Sequences

For time series, it is assumed that it is a sequence of numerical values. If this is not the case, the same basic algorithm, dynamic programming, can still be used to find the globally optimal sequence alignment. The only difference is that it requires a custom cost function. In this toolbox the Needleman-Wunsch algorithm is available that works on sequences in general.

Needleman-Wunsch sequence alignment

s1 = "GATTACA"
s2 = "GCATGCU"
from dtaidistance import alignment
value, scores, paths = alignment.needleman_wunsch(s1, s2)
algn, s1a, s2a = alignment.best_alignment(matrix, s1, s2, gap='-')

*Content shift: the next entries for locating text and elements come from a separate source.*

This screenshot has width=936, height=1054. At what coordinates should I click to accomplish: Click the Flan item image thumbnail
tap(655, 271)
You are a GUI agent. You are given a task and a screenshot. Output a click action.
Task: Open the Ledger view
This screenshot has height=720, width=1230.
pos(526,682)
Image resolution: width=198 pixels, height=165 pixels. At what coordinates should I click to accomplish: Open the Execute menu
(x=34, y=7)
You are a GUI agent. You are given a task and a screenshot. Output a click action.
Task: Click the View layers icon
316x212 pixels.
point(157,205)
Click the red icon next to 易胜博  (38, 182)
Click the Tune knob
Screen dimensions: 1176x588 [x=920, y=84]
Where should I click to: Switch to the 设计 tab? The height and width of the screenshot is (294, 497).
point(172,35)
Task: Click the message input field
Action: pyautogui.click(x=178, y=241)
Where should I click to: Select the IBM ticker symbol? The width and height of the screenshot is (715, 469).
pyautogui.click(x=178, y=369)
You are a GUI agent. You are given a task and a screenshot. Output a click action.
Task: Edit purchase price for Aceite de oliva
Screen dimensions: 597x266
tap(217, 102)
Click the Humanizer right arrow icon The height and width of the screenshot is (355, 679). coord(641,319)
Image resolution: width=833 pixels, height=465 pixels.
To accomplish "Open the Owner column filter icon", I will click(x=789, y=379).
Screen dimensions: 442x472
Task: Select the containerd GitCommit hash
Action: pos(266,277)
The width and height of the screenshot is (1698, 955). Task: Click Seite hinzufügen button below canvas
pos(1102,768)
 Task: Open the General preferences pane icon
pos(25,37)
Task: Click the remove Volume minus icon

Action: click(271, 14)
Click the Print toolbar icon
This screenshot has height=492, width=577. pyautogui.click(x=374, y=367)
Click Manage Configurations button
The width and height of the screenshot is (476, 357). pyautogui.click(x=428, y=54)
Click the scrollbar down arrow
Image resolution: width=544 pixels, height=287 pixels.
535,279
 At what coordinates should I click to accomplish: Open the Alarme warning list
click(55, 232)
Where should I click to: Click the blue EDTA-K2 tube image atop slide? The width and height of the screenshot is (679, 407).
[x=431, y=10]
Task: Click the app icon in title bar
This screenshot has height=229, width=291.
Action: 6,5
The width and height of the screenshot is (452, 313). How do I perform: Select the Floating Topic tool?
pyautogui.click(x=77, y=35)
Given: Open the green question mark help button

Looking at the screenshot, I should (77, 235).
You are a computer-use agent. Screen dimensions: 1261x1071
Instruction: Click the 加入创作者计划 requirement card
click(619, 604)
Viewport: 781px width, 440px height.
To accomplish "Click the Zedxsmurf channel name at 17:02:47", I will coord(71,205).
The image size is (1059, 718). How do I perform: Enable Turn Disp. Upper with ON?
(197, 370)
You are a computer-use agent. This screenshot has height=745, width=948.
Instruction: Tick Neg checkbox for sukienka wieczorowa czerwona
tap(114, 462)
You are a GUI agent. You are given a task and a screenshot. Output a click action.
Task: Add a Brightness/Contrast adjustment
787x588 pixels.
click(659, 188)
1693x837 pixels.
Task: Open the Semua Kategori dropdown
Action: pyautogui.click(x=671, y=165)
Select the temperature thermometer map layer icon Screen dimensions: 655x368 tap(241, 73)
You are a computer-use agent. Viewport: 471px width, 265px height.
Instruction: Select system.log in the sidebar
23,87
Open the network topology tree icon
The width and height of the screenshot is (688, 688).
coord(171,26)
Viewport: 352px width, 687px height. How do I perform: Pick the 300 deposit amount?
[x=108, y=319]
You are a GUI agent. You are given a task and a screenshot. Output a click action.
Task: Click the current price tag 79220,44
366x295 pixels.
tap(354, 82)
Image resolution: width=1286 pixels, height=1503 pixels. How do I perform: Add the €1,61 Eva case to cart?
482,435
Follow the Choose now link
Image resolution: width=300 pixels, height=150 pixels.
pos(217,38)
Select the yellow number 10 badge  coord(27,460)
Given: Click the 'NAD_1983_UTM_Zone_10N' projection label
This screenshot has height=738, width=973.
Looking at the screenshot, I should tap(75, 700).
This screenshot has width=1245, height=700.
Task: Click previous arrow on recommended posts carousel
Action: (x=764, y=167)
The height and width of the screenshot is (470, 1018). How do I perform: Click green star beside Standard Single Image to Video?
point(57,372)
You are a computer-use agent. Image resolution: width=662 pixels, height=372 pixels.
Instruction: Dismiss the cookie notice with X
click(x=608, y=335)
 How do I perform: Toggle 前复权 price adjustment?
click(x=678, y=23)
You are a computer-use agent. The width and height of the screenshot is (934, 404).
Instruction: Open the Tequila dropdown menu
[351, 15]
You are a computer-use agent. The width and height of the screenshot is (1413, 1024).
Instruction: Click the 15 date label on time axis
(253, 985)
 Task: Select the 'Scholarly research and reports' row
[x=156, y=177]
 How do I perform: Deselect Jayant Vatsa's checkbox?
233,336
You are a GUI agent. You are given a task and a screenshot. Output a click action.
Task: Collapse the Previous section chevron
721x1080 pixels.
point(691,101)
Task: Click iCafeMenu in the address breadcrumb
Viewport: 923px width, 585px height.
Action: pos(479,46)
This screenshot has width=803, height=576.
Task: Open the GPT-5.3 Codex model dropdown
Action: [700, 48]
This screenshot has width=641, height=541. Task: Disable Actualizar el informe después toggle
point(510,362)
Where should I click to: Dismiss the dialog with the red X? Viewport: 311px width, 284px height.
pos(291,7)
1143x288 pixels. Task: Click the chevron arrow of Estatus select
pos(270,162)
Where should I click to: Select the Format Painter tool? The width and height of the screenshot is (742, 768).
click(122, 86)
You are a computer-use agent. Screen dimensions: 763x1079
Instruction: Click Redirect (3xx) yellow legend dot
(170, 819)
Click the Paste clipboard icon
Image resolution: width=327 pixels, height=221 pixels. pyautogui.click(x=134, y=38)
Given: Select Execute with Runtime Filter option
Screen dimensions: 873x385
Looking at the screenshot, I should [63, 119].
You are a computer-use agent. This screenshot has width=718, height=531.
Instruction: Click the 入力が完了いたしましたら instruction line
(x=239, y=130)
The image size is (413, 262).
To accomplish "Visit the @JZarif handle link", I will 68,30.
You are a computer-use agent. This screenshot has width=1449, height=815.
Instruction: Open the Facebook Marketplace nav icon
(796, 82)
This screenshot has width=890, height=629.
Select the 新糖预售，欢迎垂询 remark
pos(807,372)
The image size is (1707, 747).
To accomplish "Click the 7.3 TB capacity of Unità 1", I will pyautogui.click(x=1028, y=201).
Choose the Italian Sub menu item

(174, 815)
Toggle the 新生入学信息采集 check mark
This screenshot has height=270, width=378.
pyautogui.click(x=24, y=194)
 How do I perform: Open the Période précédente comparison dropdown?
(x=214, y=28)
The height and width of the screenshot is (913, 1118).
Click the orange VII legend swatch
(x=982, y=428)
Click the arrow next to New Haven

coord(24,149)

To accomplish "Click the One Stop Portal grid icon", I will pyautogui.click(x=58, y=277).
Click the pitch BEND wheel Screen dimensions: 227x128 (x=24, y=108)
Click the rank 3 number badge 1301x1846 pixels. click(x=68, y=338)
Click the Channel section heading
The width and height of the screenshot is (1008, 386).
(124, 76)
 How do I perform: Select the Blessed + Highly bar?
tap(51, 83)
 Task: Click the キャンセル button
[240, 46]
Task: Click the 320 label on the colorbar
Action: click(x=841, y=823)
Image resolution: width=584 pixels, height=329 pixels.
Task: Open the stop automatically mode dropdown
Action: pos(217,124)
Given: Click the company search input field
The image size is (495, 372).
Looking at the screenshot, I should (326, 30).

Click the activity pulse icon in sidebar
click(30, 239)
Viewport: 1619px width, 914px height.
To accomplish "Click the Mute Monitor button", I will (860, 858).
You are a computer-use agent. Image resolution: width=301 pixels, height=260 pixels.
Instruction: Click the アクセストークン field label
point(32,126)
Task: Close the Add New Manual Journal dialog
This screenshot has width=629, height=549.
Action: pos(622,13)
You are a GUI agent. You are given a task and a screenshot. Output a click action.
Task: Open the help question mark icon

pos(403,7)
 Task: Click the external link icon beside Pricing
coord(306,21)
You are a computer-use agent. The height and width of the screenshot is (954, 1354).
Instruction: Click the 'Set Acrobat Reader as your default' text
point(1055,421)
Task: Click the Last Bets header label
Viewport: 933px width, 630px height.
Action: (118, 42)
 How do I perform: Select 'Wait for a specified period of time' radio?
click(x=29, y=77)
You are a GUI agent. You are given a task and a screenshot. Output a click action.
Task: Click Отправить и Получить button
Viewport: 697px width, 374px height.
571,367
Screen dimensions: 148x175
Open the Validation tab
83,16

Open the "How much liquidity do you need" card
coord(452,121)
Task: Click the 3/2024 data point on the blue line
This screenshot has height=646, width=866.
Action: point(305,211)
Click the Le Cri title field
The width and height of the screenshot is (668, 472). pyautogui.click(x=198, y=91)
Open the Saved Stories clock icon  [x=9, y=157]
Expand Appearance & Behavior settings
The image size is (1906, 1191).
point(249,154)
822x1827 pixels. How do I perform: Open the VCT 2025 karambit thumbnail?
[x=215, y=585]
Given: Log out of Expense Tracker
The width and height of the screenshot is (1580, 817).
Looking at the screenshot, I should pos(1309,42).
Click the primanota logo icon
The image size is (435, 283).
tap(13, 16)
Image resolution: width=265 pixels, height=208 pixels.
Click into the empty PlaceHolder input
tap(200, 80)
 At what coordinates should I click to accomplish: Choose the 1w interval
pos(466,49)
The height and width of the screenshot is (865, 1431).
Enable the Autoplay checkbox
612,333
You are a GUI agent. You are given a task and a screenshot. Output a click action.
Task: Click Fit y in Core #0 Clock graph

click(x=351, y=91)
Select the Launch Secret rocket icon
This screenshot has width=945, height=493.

This will result in the following alignment:

s1a = 'G-ATTACA'
s2a = 'GCA-TGCU'

The matrix representing all possible optimal alignments (paths) and their cost (scores) is

  G A T T A C A
0 -1 -2 -3 -4 -5 -6 -7
G -1 ↖ 1 ← 0 ← -1 ← -2 ←↖ -3 ← -4 ← -5
C -2 ↑ 0 ↖ 0 ↖ 1 ← 0 ← -1 ← -2 ← -3
A -3 ↑ -1 ↑↖ -1 ↑ 0 ↖ 2 ← 1 ← 0 ← -1
T -4 ↑ -2 ↑↖ -2 ↑ -1 ↑↖ 1 ↖ 1 ←↖ 0 ←↖ -1
G -5 ↑ -3 ↑↖ -3 ↖ -1 ↑ 0 ↑↖ 0 ↖ 0 ↖ -1
C -6 ↑ -4 ↖ -2 ↑ -2 ↑ -1 ↑↖ -1 ↖ 1 ← 0
U -7 ↑ -5 ↑ -3 ↖ -1 ←↑ -2 ↑↖ -2 ↑ 0 ↖ 0

If you want to use a custom distance between (some) symbols, you can provide a custom function using the substitution argument to needleman_wunsch. A wrapper is available to translate a dictionary to a function with:

substitution_cost = {('A','G'): 2, ('G', 'A'): 3}
substitution = alignment.make_substitution_fn(substitution_cost)
value, scores, paths = alignment.needleman_wunsch(s1, s2, substitution=substitution)